A continuación asegura que en el catálogo tampoco deberían faltar las mujeres que rozan los 20 y van desesperadas a rogar asistencia “porque se les perdió la sombrilla de los padres”. “No sé que tienen en la cabeza. ¡Hasta nos han pedido que aplaudamos como con los bebés! El otro día vino una señora. ‘¿Dónde está mi hija, dónde está mi hija?’, chillaba. Ahí salimos, a ver dónde carajo se había metido la nena. Al rato le pregunté: ‘Disculpe, ¿qué edad tiene la chica?’. ‘Veinticuatro’, respondió. ‘Bueno, lamento decirle que debe haberse ido a garchar’.”
Falta hablar con Ricardo, que según los veteranos es el guardavidas con más kilometraje. En efecto, se acuerda de los trucos de los bañeros de antaño, que relojeaban a los que se metían con cadenas de oro para “hacerse los salvadores” y de paso manotearles las joyas. “Era cualquiera. De ahí se iban al casino, que les quedaba cerca”, admite. Zonzos de manual conoció a varios. El primero que le viene a la mente es uno que lo hizo nadar como nunca. “Una vez que el mar estaba picadísimo hubo que salir a salvar a dos muchachos.

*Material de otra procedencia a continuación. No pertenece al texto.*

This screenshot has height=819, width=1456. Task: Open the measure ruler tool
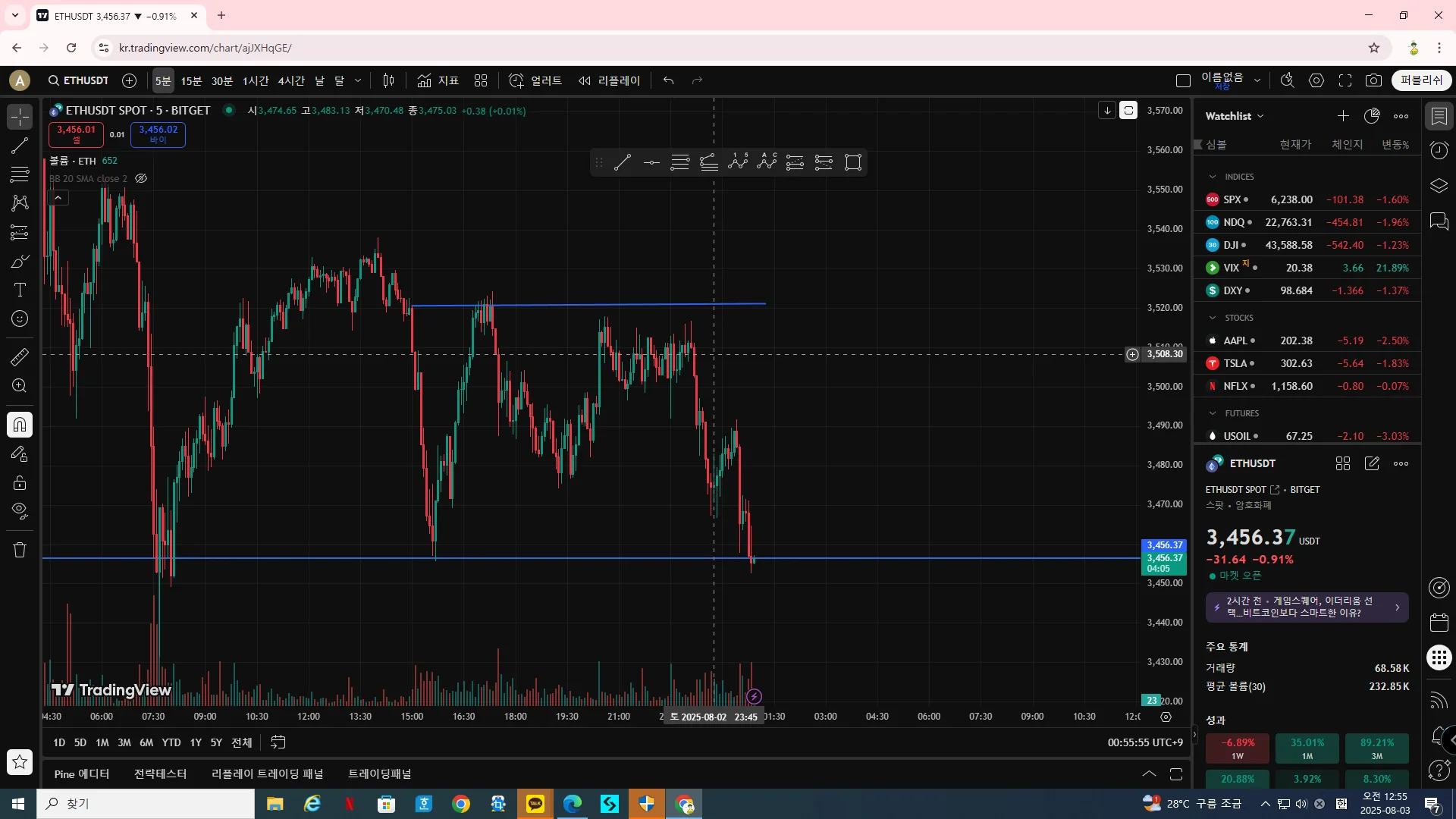click(20, 356)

Cada vez que salimos a rescatar, los mirones se amontonan en el espigón. Pero hete aquí que llegó un loquito, se metió en el amontonamiento de curiosos y los empezó a empujar. Ma-mi-ta. En un momento éramos dos guardavidas y teníamos a catorce chabones tragando agua a nuestro alrededor. Un desastre.”

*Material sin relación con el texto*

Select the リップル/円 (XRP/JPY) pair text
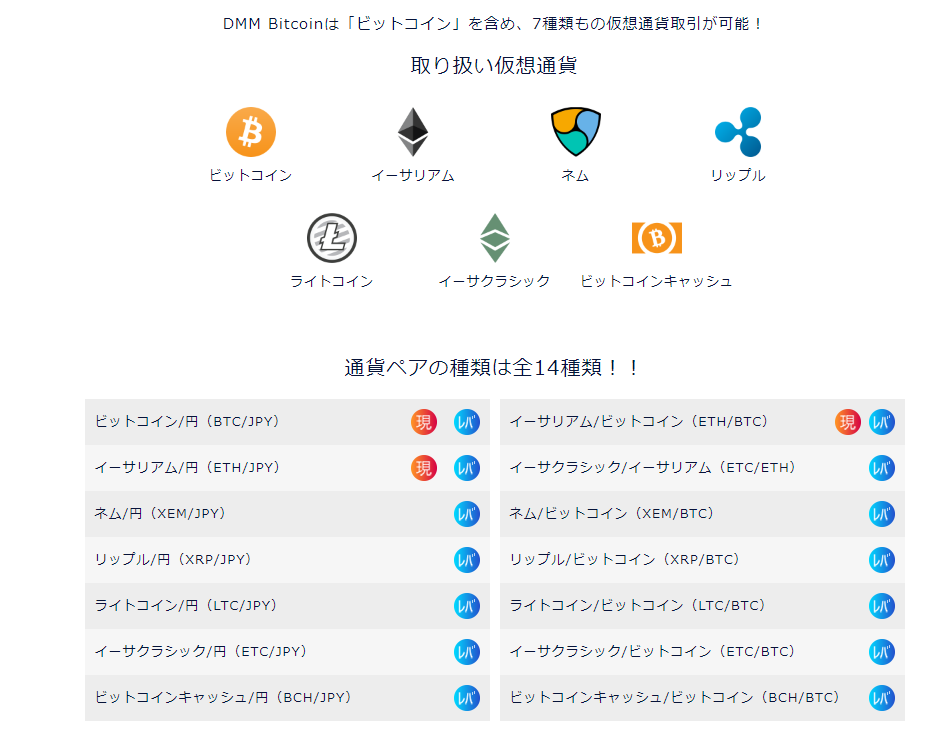 [x=172, y=560]
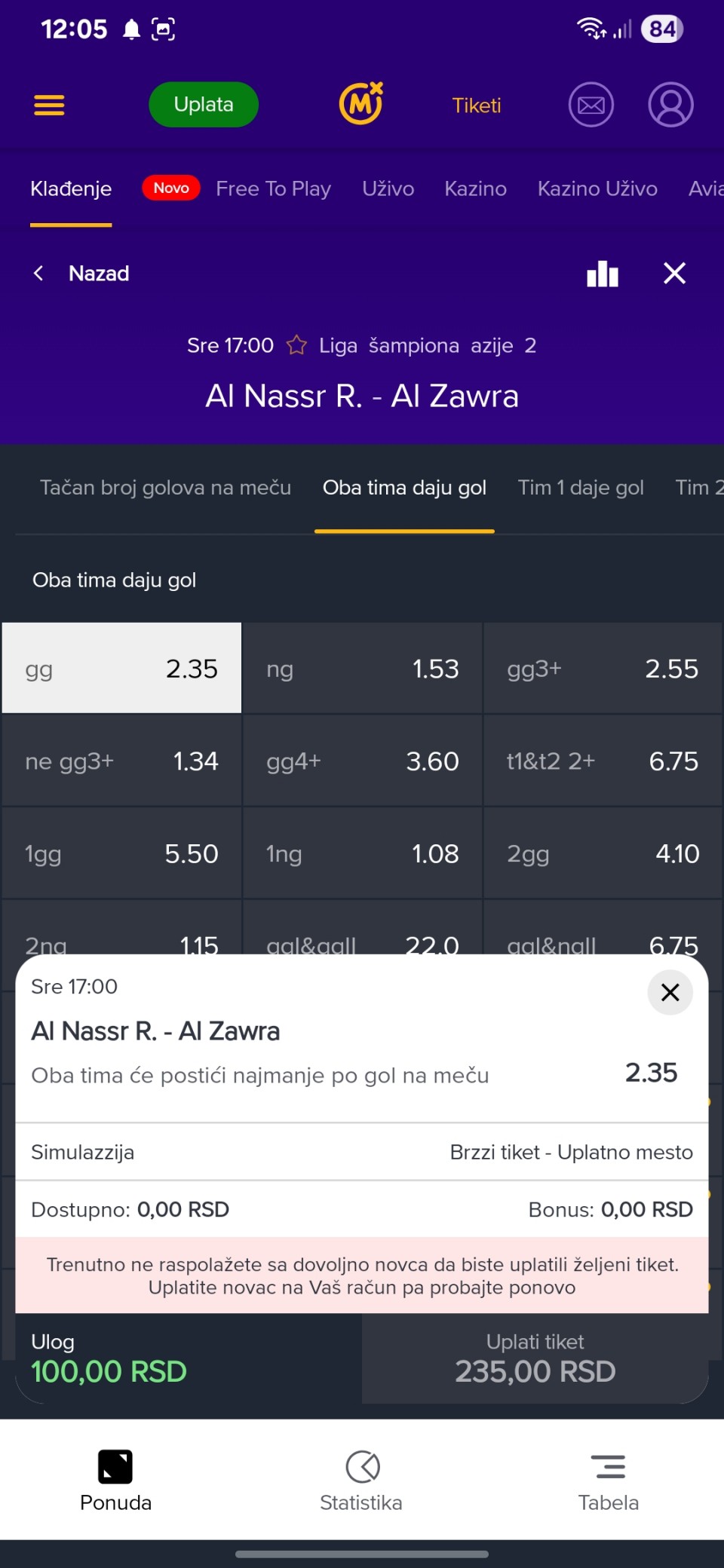
Task: Mark match as favorite with star
Action: tap(296, 345)
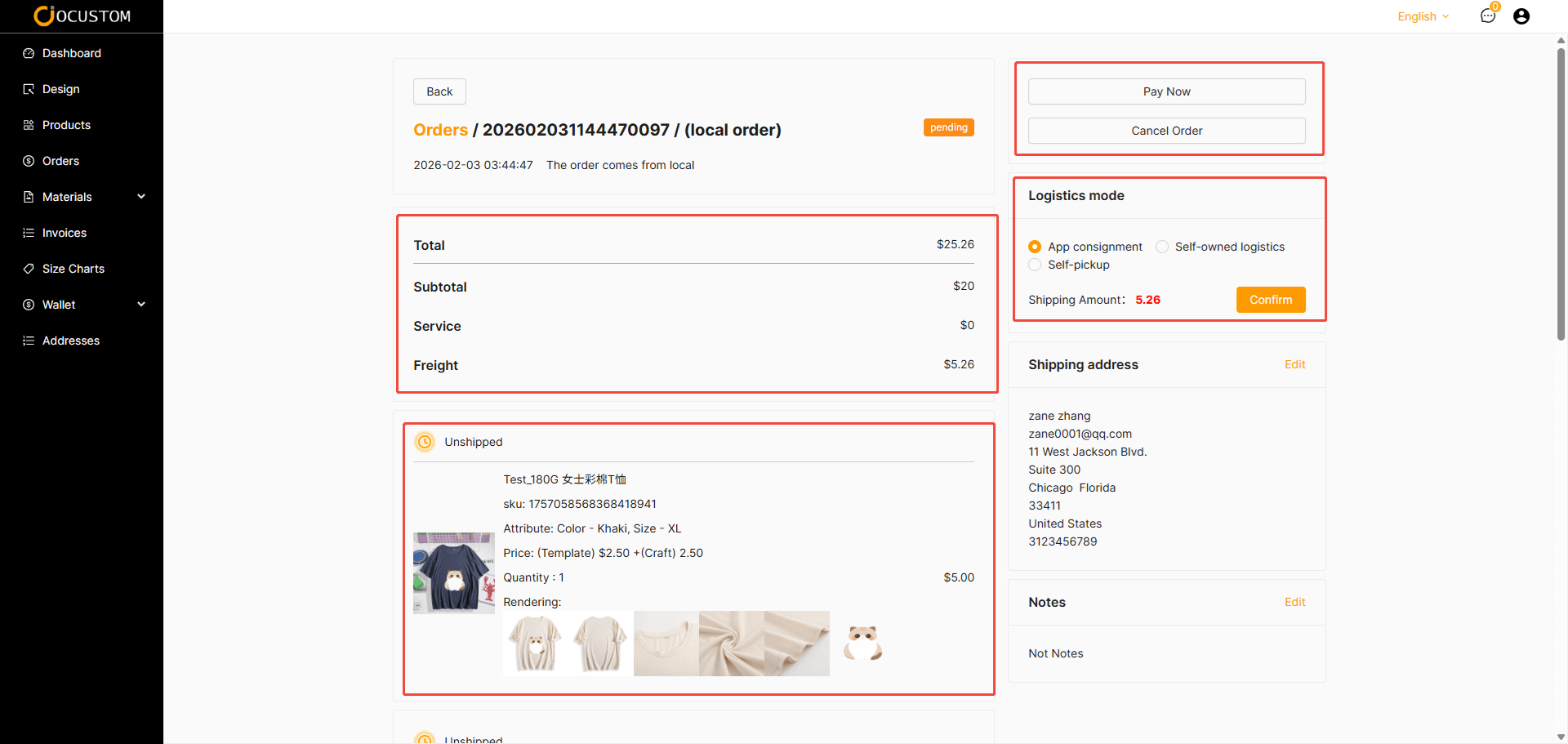
Task: Click the Design icon in sidebar
Action: 29,89
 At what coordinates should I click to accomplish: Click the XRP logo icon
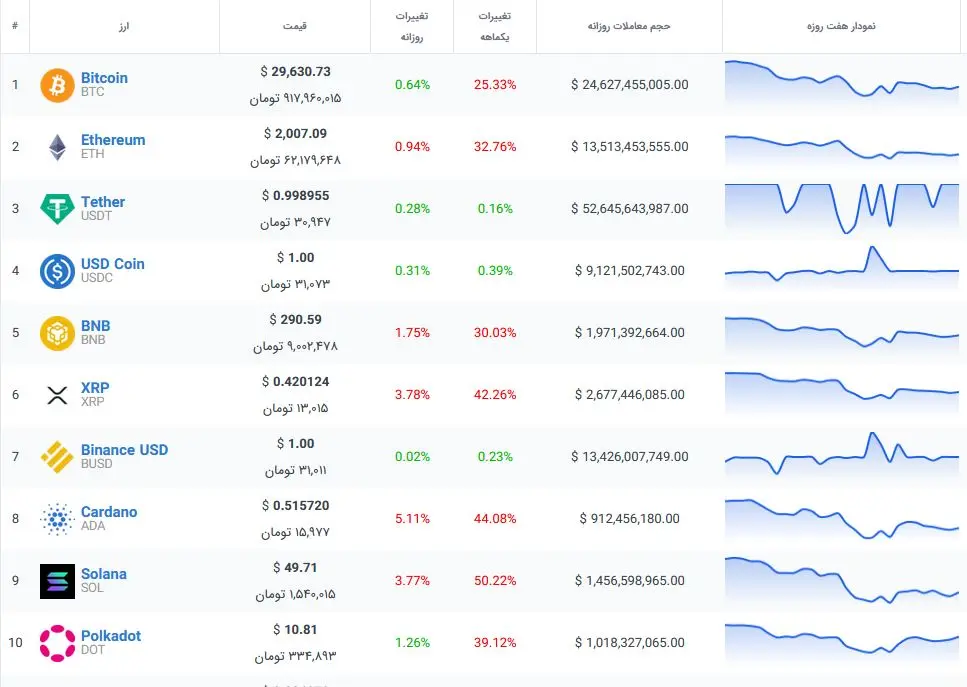pyautogui.click(x=57, y=395)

El viejo lobo se despide con un caso que arranca exclamaciones de sus compañeros. “¿Se acuerdan del Gato? Era un flaquito que se había hecho famoso porque era el único que se animaba a saltar del cartel que está arriba del Club de Pesca”, rememora. El club está ahí enfrente, tiene una publicidad enorme de cerveza y es más alto que cualquier trampolín. “El Gato se hizo chorro, lo agarraron y se morfó veinte años en cana. Cuando recuperó la libertad, vino de visita acá y lo primero que quiso hacer es subirse de nuevo al lugar desde donde hacía sus clavados en la adolescencia.” De cara a las olas y con la brisa en la cara, el ex presidiario debe haber sentido que recuperaba su juventud. “En eso vimos que se trepaba y tratamos de advertirle que no lo hiciera. Cuando se tiró clavadito, quedó incrustado en la arena, porque la municipalidad había rellenado la zona para que fuera súper playita y los turistas estuvieran más cómodos. Quedó re mal, pobre chabón.” Alrededor, Sergio, Tino, Ricardo y Blas no paran de reírse, con una pizca de culpa y otra de malignidad. Se va la luz y ellos continúan desgranando historias de la costa, que a esa hora tiene como protagonistas exclusivos a un par de pichichos jodones. “Fuera de broma, ¿sabés que es lo más irracional de acá?”, dispara Ricardo al final. “Que no haya un plan coherente que nos permita disponer de sillas para que las personas con capacidades diferentes se puedan meter al mar. Ahí tenés la idiotez más grande.”